**WHAT YOU NEED TO DO:** Arrange the lines of the records, from the line containing "Given: Choose 載入色彩/黑白設定檔 option" up to and including the line containing "(x=531, y=291)", as a Markdown table with the columns "Row" and "Line". Number each row and leave out any blank lines.
★ ★ ★ ★ ★
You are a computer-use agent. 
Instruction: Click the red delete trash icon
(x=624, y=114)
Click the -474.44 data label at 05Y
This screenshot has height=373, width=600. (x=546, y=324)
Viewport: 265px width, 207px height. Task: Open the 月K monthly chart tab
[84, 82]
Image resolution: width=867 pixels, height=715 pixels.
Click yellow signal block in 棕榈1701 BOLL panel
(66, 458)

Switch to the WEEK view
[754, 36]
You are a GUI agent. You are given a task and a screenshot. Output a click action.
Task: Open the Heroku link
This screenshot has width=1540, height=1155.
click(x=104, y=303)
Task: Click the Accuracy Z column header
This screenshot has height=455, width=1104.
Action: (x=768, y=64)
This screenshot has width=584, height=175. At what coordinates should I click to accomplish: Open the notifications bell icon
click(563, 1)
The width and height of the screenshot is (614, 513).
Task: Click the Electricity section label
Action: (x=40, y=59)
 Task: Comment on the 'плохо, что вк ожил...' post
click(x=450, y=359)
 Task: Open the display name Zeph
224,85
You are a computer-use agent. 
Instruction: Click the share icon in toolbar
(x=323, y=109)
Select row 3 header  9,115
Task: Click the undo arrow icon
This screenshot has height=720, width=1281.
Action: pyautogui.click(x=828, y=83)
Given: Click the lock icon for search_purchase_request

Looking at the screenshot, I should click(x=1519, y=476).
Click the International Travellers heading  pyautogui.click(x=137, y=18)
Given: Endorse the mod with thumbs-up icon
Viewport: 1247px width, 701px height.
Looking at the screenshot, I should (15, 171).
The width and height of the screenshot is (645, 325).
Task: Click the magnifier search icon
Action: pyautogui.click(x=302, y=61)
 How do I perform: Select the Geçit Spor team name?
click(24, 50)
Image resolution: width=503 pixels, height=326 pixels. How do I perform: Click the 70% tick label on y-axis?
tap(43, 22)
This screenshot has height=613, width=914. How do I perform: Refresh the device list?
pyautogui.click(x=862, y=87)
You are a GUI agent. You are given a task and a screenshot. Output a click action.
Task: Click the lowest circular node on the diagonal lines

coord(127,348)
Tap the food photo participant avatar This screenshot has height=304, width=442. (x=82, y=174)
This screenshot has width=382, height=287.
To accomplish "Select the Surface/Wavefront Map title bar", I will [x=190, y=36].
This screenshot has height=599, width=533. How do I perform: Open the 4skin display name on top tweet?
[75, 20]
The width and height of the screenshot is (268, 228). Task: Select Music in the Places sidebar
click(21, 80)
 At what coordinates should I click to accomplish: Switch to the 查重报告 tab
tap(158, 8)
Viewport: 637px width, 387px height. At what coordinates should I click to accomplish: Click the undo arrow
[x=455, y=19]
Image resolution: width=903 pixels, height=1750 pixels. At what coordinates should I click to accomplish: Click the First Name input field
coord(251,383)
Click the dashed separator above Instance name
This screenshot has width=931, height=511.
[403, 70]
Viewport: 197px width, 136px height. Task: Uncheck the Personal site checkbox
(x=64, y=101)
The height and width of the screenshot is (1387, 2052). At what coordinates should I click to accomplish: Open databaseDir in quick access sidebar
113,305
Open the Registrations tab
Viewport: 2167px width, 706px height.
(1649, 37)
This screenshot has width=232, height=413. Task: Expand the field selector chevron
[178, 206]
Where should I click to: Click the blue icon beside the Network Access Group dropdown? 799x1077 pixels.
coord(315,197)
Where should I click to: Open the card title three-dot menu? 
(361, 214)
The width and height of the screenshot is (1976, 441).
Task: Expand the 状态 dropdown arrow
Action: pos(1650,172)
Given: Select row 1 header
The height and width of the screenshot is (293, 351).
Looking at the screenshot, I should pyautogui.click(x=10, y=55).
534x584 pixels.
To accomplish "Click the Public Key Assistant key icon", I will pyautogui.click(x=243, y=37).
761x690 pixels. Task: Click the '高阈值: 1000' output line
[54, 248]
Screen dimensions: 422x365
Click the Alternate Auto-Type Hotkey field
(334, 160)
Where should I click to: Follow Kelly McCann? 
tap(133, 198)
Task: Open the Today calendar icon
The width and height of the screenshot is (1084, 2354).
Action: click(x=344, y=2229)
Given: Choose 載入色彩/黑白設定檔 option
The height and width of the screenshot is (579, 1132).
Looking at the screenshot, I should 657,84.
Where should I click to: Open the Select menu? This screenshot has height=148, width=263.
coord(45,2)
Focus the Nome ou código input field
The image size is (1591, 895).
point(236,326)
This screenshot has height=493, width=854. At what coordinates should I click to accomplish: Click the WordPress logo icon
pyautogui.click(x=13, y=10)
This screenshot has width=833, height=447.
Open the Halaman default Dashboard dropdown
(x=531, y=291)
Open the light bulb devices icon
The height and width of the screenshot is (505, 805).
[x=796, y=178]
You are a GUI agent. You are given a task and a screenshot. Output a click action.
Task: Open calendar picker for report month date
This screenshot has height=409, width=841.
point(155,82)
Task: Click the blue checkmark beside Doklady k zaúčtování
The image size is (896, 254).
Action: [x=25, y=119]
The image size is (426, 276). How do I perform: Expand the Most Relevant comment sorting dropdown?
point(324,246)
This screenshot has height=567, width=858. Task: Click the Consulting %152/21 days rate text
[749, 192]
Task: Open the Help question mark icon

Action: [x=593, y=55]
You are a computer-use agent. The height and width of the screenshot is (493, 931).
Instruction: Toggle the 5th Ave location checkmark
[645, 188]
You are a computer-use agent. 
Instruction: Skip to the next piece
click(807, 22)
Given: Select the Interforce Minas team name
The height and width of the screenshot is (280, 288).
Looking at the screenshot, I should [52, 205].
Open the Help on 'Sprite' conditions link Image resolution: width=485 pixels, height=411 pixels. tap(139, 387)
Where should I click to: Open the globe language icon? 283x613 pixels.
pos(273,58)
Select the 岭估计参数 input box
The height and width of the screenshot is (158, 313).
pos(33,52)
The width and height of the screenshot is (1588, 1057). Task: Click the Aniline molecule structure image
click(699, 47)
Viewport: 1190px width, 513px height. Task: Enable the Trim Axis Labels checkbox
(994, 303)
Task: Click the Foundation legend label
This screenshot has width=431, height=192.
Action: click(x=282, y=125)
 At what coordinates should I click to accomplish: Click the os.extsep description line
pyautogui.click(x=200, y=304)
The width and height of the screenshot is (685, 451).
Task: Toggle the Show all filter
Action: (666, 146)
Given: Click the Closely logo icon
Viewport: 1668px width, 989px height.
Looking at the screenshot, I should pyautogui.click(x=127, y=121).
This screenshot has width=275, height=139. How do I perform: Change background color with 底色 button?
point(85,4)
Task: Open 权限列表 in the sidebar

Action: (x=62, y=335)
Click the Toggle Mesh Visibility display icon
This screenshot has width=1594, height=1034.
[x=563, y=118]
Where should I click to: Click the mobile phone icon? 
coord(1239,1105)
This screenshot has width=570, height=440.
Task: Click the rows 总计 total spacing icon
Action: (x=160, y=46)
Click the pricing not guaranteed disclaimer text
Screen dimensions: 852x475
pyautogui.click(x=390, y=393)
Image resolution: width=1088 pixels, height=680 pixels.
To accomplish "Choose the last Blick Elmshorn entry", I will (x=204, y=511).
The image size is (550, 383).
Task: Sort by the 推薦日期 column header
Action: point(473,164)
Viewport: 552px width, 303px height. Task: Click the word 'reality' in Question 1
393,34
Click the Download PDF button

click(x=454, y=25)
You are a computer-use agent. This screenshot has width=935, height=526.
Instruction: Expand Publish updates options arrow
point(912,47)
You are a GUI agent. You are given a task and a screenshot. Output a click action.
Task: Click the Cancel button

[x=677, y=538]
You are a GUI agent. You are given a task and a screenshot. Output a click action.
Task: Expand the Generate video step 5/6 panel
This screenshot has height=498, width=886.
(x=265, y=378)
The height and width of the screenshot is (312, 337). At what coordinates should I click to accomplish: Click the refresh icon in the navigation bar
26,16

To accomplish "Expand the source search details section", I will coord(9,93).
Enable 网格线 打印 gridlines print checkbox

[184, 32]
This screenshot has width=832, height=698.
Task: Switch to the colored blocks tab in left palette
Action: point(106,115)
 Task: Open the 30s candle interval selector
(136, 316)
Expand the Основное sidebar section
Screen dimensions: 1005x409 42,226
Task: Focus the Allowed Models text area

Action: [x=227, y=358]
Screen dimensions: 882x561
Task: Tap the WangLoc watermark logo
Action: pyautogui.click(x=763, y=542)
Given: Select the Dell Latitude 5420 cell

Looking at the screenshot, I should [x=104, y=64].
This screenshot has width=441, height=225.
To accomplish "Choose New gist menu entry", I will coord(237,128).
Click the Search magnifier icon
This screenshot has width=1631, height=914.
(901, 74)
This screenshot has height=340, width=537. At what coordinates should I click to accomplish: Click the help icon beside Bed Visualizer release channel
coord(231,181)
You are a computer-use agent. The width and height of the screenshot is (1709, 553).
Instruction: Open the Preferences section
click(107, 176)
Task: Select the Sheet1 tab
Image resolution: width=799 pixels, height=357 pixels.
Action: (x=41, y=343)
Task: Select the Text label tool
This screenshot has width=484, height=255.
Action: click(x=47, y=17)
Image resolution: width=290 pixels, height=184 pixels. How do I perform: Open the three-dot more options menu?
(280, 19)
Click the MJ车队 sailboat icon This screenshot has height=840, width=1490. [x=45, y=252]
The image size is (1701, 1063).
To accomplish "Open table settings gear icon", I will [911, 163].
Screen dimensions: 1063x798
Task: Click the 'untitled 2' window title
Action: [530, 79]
★ ★ ★ ★ ★
**RESULT OF THIS EXERCISE:**
| Row | Line |
|---|---|
| 1 | Given: Choose 載入色彩/黑白設定檔 option |
| 2 | The height and width of the screenshot is (579, 1132). |
| 3 | Looking at the screenshot, I should 657,84. |
| 4 | Where should I click to: Open the Select menu? This screenshot has height=148, width=263. |
| 5 | coord(45,2) |
| 6 | Focus the Nome ou código input field |
| 7 | The image size is (1591, 895). |
| 8 | point(236,326) |
| 9 | This screenshot has height=493, width=854. At what coordinates should I click to accomplish: Click the WordPress logo icon |
| 10 | pyautogui.click(x=13, y=10) |
| 11 | This screenshot has width=833, height=447. |
| 12 | Open the Halaman default Dashboard dropdown |
| 13 | (x=531, y=291) |